# TESTO FORNITO:
===
Secondo il folklore bosniaco il Lampir è un morto che ritorna dalla tomba dopo essere stato posseduto da uno spirito maligno (a dire di alcuni si tratterebbe di un Jinn), tra i sette e i quaranta giorni dopo il decesso.
La forza demoniaca che ridà vita al suo corpo lo spinge fuori dalla tomba, per dare la caccia ai viventi, in cerca di sangue. Le prime vittime del Lampir, come è tipico di molte specie di vampiri, saranno i suoi famigliari.
Di solito viene descritto come una creatura “senza ossa”, il cui corpo si gonfia man mano che si nutre di sangue. Spesso l’aspetto del Lampir è spaventoso, perché una volta uscito dal sepolcro non si preoccupa certo di cambiarsi d’abito o di darsi una ripulita. Così molti di questi vampiri hanno capelli e unghie lunghi, occhi grandi e sporgenti, e vestono i capi indossati durante la sepoltura (oppure dei semplici sudari, che a stento coprono la loro nudità).
Alcuni Lampir – la variante dei cosiddetti Lepir – sono in grado di trasformarsi in farfalle. È grazie a questa forma che abbandonano la tomba.
Col nome Lepir viene infatti identificata una vera farfalla che vive nei Balcani.
Gli altri Lampir possono invece assumere forme di vari animali: gatti, cani, cavalli, pipistrelli, ratti. La loro forma preferita è però quella di capra. Mutandosi in questo animale i vampiri si mischiano con i greggi, avvicinandosi così alle comunità de viventi.
===
# CONSEGNA 1:
Trascrivi fedelmente dal testo sul Lampir il passo che si apre con le parole "Di solito viene" e si chiude con "abbandonano la tomba.".
Il testo e le righe non hanno alcun legame tra loro.
===
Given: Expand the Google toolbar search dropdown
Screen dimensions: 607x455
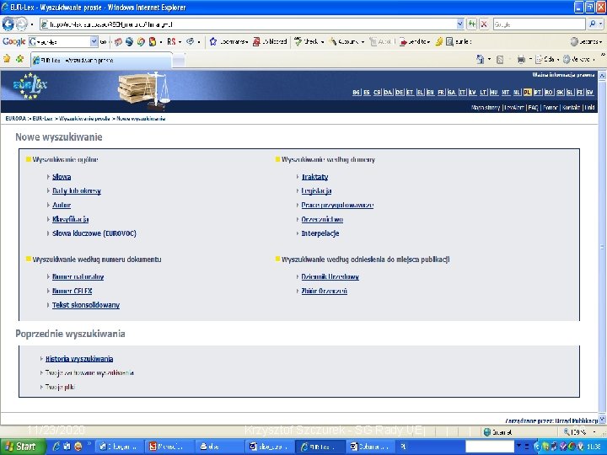Looking at the screenshot, I should (94, 41).
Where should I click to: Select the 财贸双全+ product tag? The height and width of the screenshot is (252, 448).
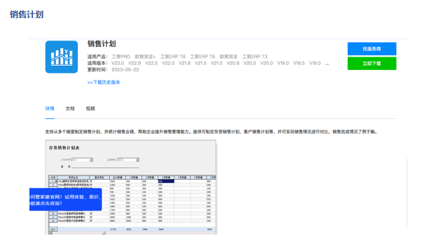[x=145, y=57]
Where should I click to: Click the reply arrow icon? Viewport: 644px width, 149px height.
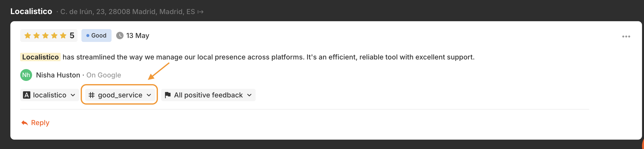point(25,123)
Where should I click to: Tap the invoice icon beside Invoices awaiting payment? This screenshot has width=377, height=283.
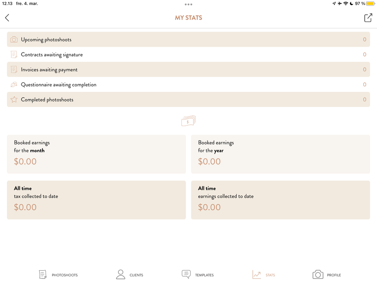14,70
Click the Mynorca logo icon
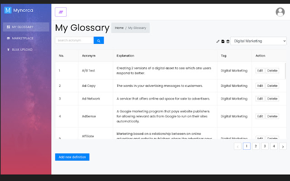Viewport: 290px width, 181px height. 8,10
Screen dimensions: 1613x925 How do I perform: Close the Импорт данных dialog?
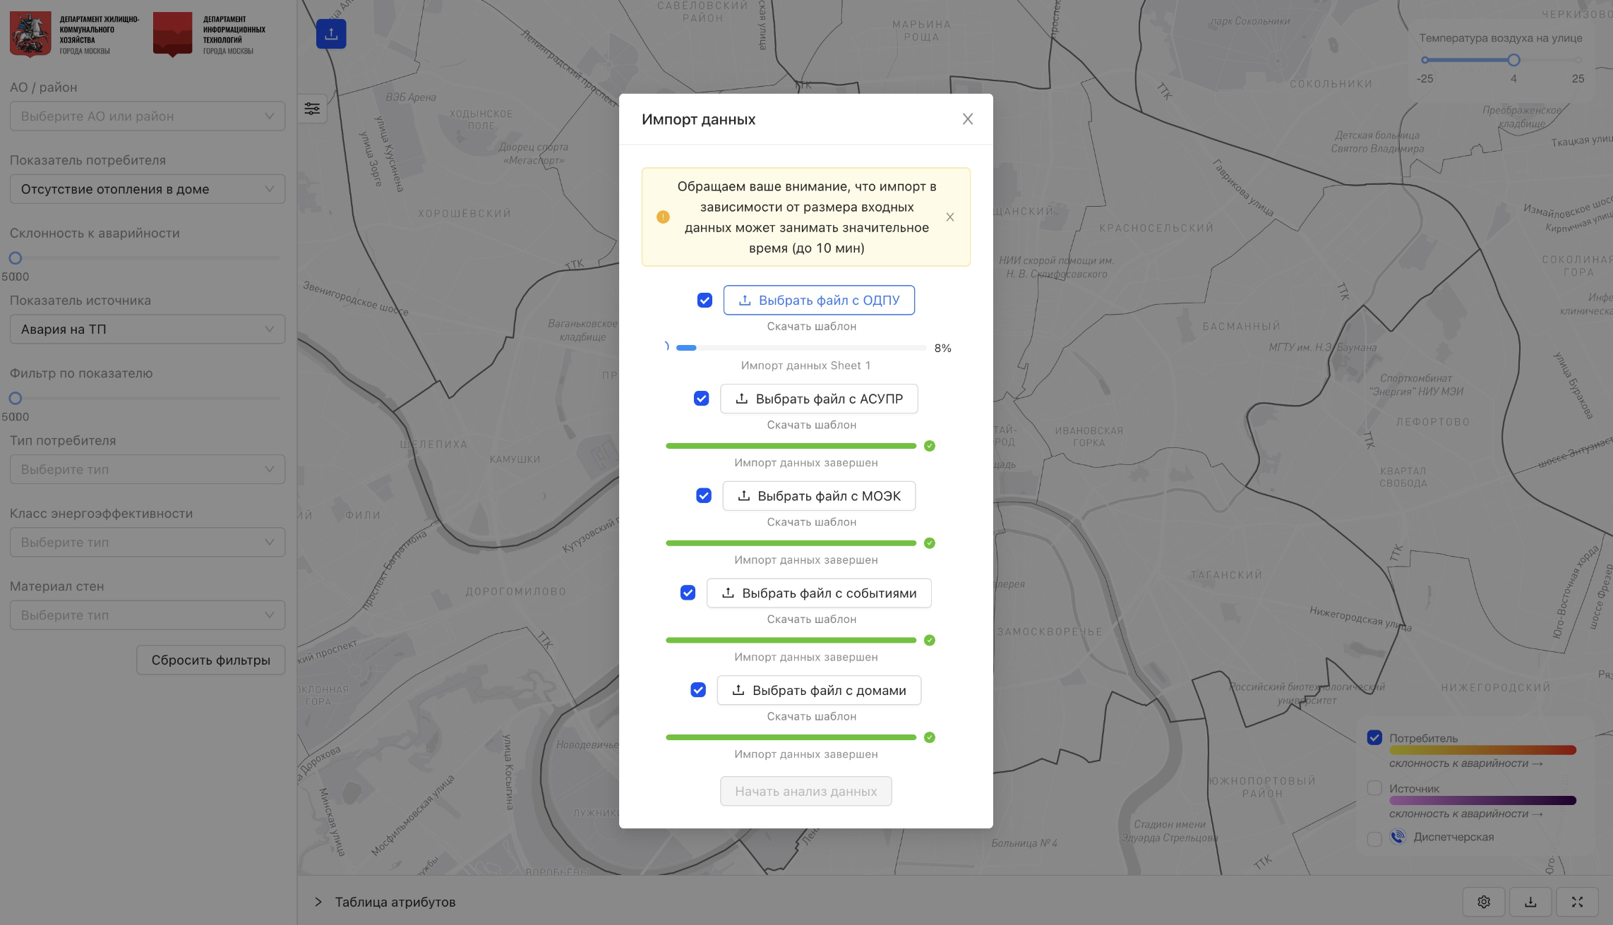968,119
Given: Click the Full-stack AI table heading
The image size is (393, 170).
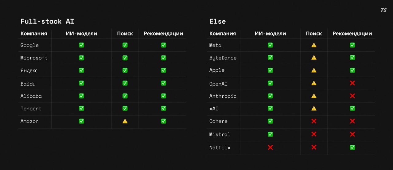Looking at the screenshot, I should coord(47,21).
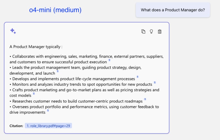
Task: Click the 'Crafts product marketing' bullet text
Action: coord(84,93)
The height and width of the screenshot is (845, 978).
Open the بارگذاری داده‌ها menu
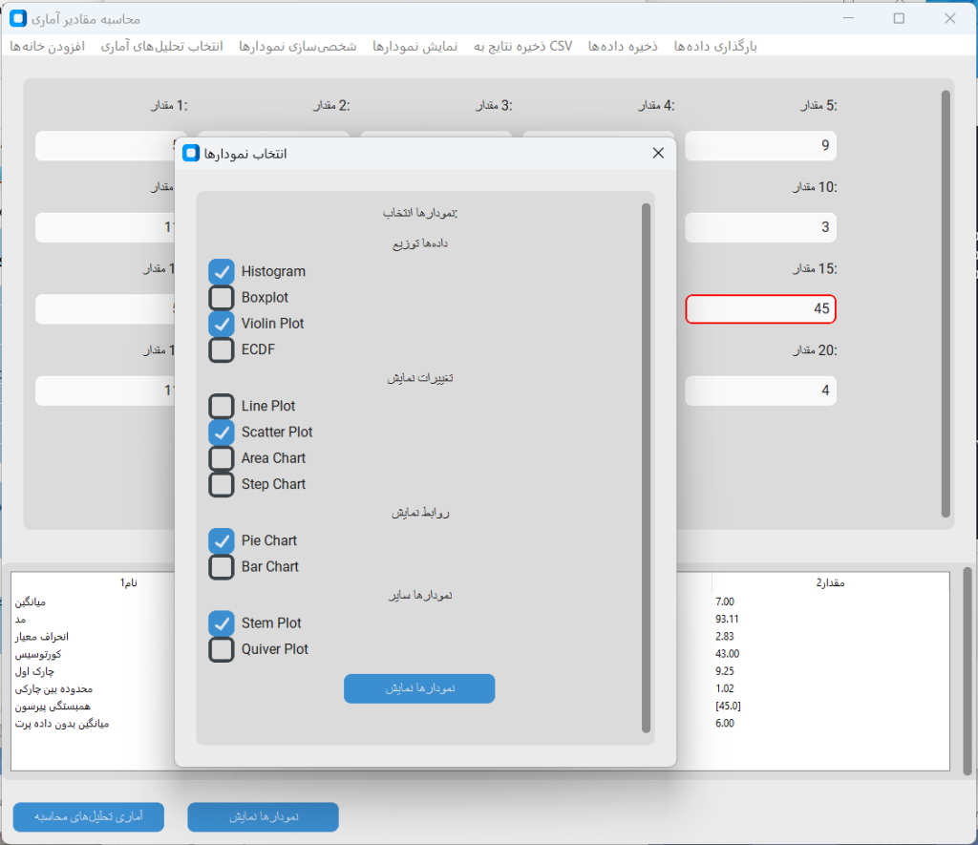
===
# CONSEGNA 2:
Inserisci in una tabella Markdown con le colonne "Numero" e "Linea" il tratto delle righe che va dalla linea contenente "Where should I click to: Select" fino a quella contenente "Action: coord(84,93)", entrambe incluse, con un numero progressivo per ciascuna linea. Tralascia le linee vuote e lascia fuori le immagini.

# RISPOSTA 1:
Di solito viene descritto come una creatura “senza ossa”, il cui corpo si gonfia man mano che si nutre di sangue. Spesso l’aspetto del Lampir è spaventoso, perché una volta uscito dal sepolcro non si preoccupa certo di cambiarsi d’abito o di darsi una ripulita. Così molti di questi vampiri hanno capelli e unghie lunghi, occhi grandi e sporgenti, e vestono i capi indossati durante la sepoltura (oppure dei semplici sudari, che a stento coprono la loro nudità).
Alcuni Lampir – la variante dei cosiddetti Lepir – sono in grado di trasformarsi in farfalle. È grazie a questa forma che abbandonano la tomba.

# RISPOSTA 2:
| Numero | Linea |
|---|---|
| 1 | Where should I click to: Select the 财贸双全+ product tag? The height and width of the screenshot is (252, 448). |
| 2 | [x=145, y=57] |
| 3 | Where should I click to: Click the reply arrow icon? Viewport: 644px width, 149px height. |
| 4 | point(25,123) |
| 5 | Where should I click to: Tap the invoice icon beside Invoices awaiting payment? This screenshot has width=377, height=283. |
| 6 | 14,70 |
| 7 | Click the Mynorca logo icon |
| 8 | Viewport: 290px width, 181px height. 8,10 |
| 9 | Screen dimensions: 1613x925 How do I perform: Close the Импорт данных dialog? |
| 10 | 968,119 |
| 11 | Given: Click the Full-stack AI table heading |
| 12 | The image size is (393, 170). |
| 13 | Looking at the screenshot, I should coord(47,21). |
| 14 | Task: Click the 'Crafts product marketing' bullet text |
| 15 | Action: coord(84,93) |